Ferritin merupakan suatu protein darah yang kenaikannya berhubungan dengan jumlah besi
yang tersimpan dalam tubuh. Kadar feritin yang tinggi dapat meningkat pada infeksi-infeksi
tertentu seperti hepatitis virus dan peradangan lain dalam tubuh. Kenaikan ferritin tidak
spesifik untuk mendiagnosis hemokromatosis. Pemeriksaan lain untuk mendiagnosa
hemokromatosis adalah TIBC dan transferi saturation. TIBC adalah suatu pengukuran
jumlah total besi yang dapat dibawa dalam serum oleh transferrin. Transferrin saturation
adalah suatu jumlah yang dihitung dengan membagi serum besi oleh TIBC, hasil angka
yang mencerminkan besarnya persentase dari transferrin yang sedang dipakai untuk
mengangkut besi. Hasil transferrin saturation pada manusia sehat antara 20 dan 50 %.

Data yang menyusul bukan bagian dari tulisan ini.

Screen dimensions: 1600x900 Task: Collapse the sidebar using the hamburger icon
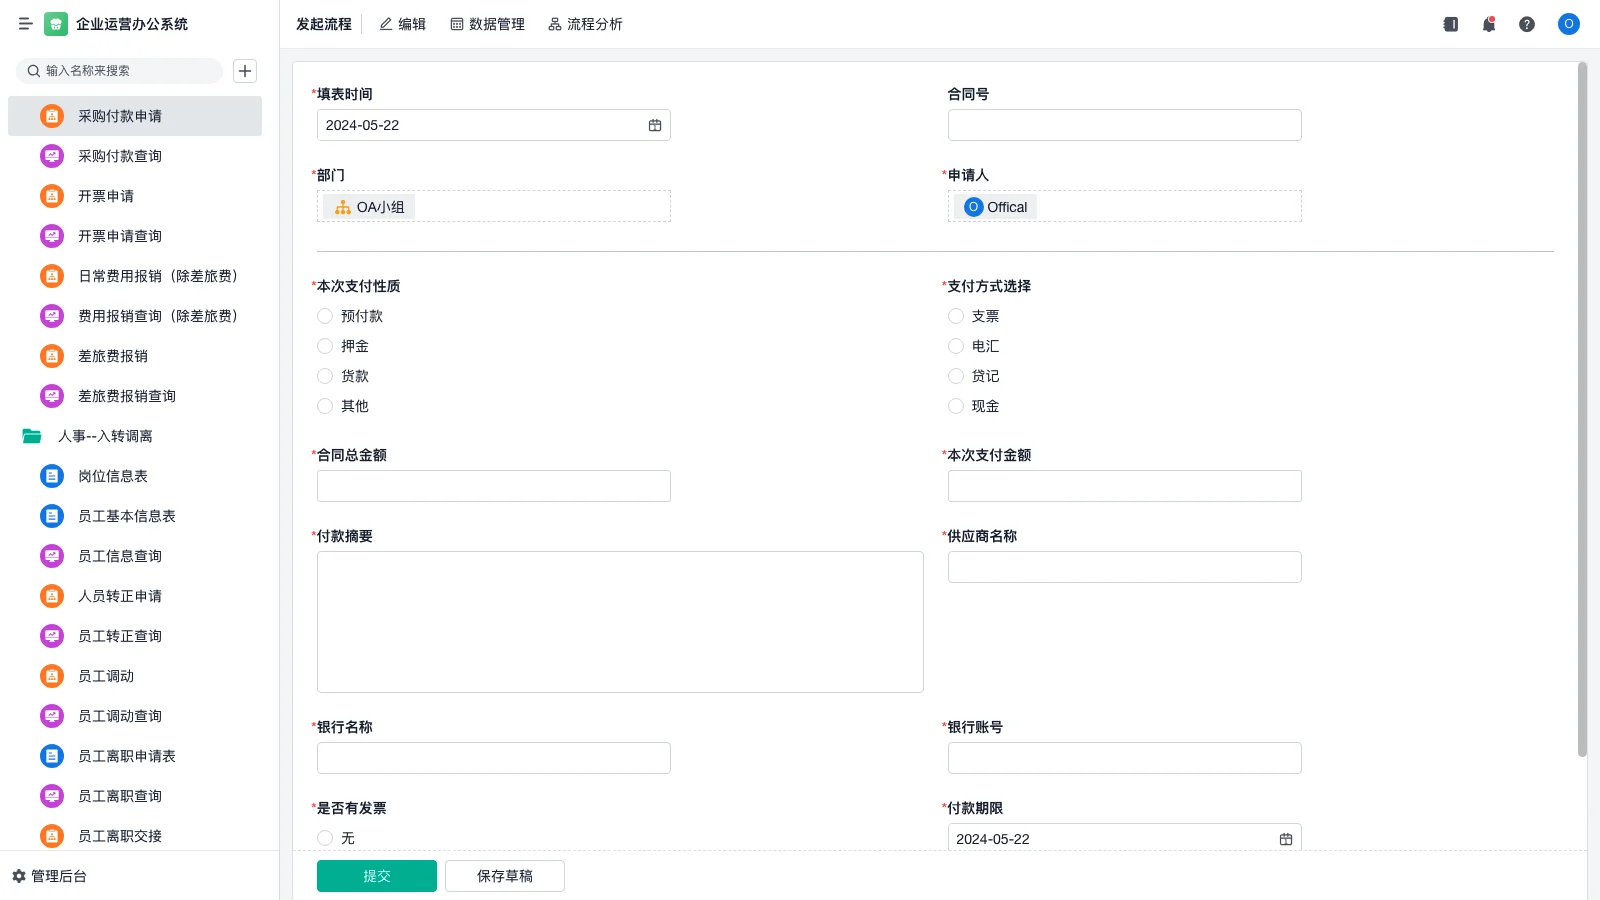26,24
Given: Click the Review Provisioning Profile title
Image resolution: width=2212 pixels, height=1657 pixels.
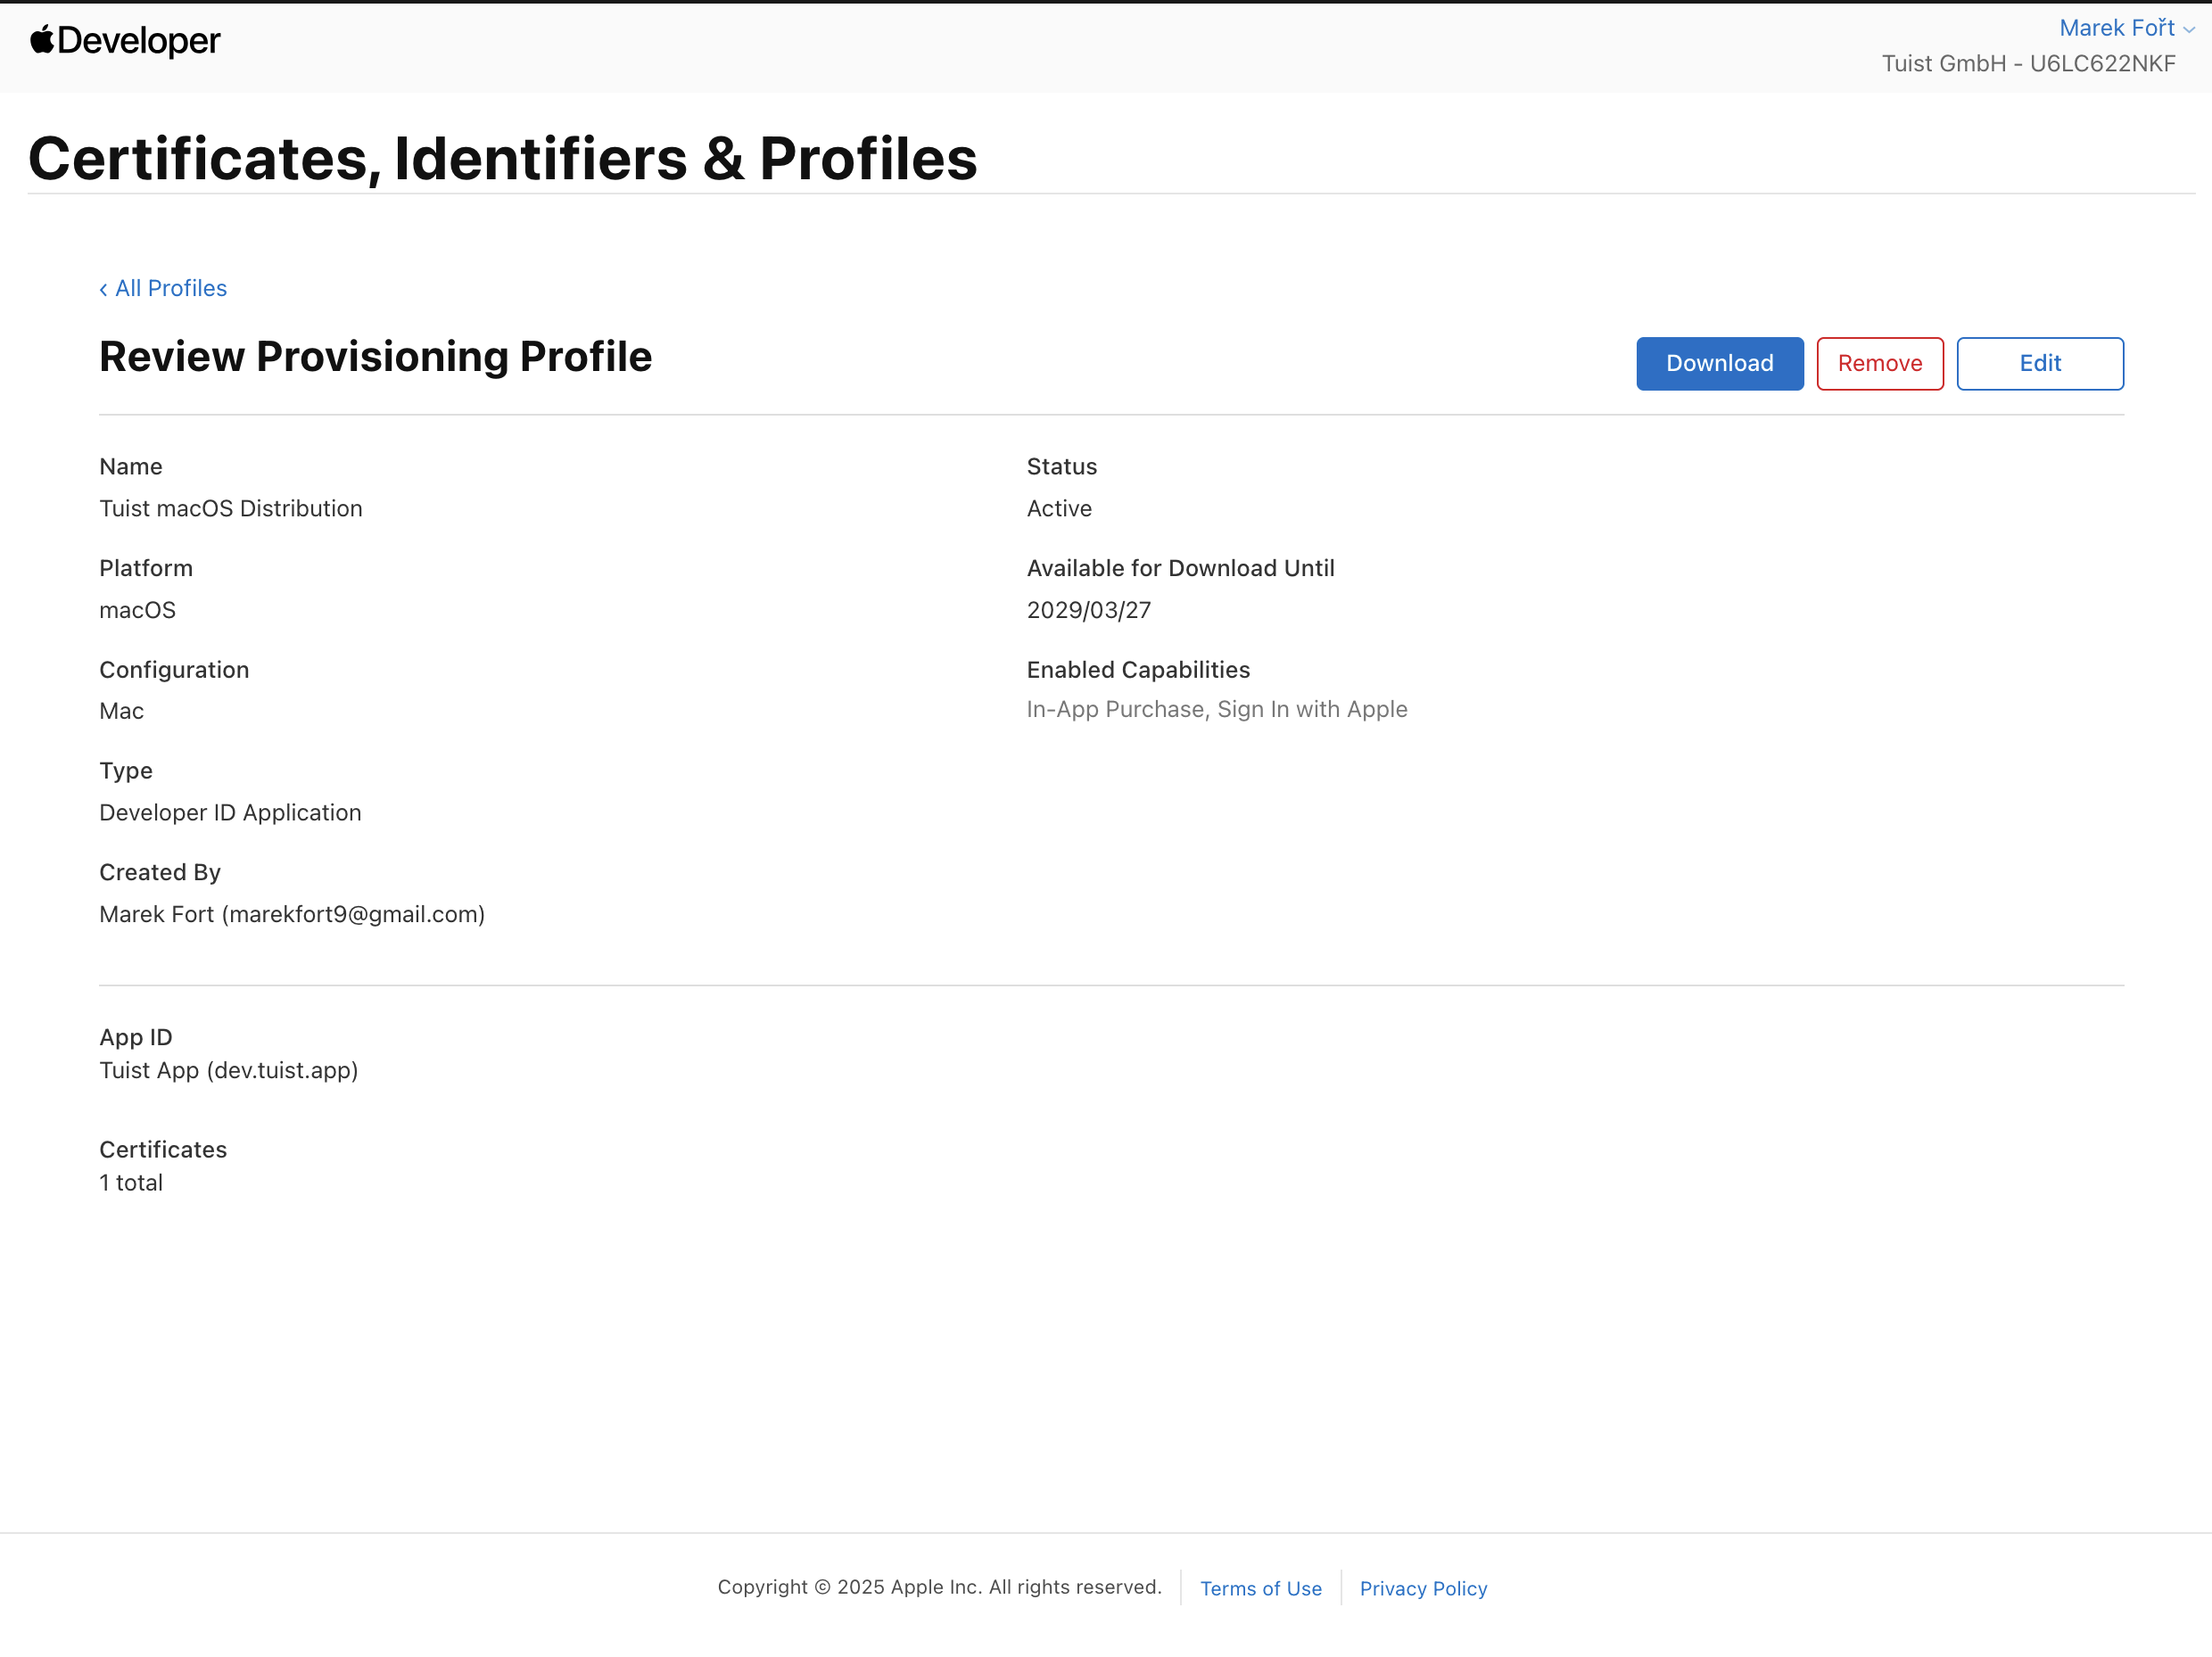Looking at the screenshot, I should coord(376,356).
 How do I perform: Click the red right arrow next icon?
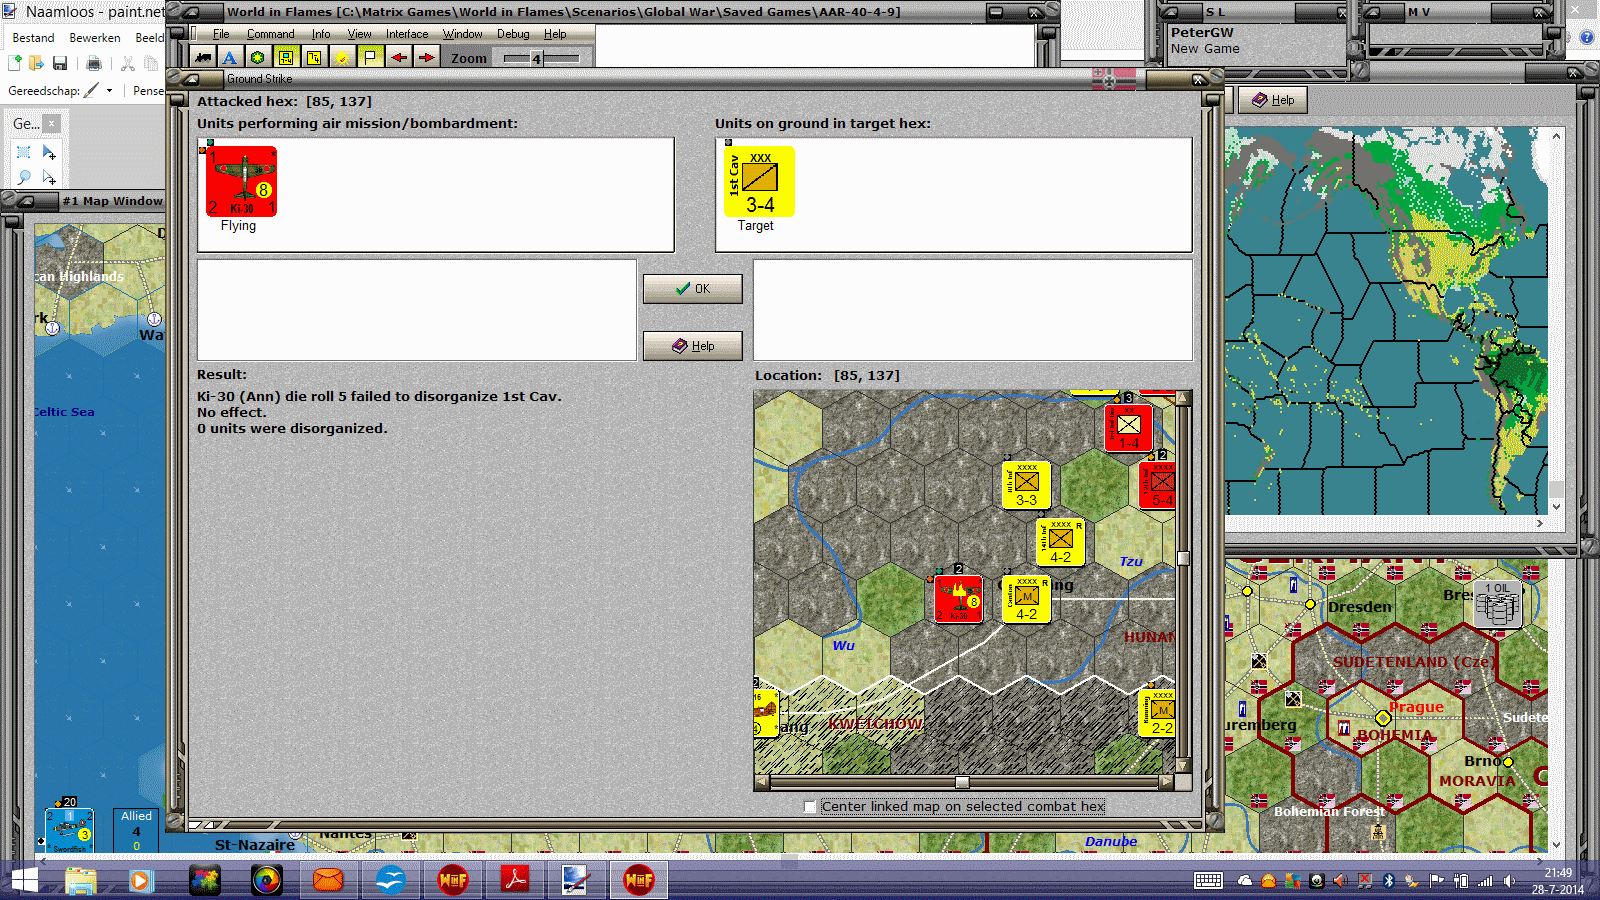[x=427, y=57]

Penderita dengan hemokromatosis keturunan, serum besi dan transferrin saturation hasilnya di
atas normal. Tes yang paling akurat untuk mendiagnosis hemokromatosis adalah dengan
biopsi jaringan hati sehingga dapat melihat langsung seberapa besar kerusakan hati. Gejala
klinis yang paling sering dijumpai adalah hepatomegali, pada stadium lanjut dapat terjadi sirosis
yang ditandai dengan splenomegali, ikterus, asites dan edema. Sirosis dapat mengakibatkan
kanker hati. Penderita thalasemia lebih beresiko terkena hemokromatosis sebagai akibat dari
penimbunan zat besi pada hati (Herdata.N.H.2009 dan Kartoyo.P. dkk 2003).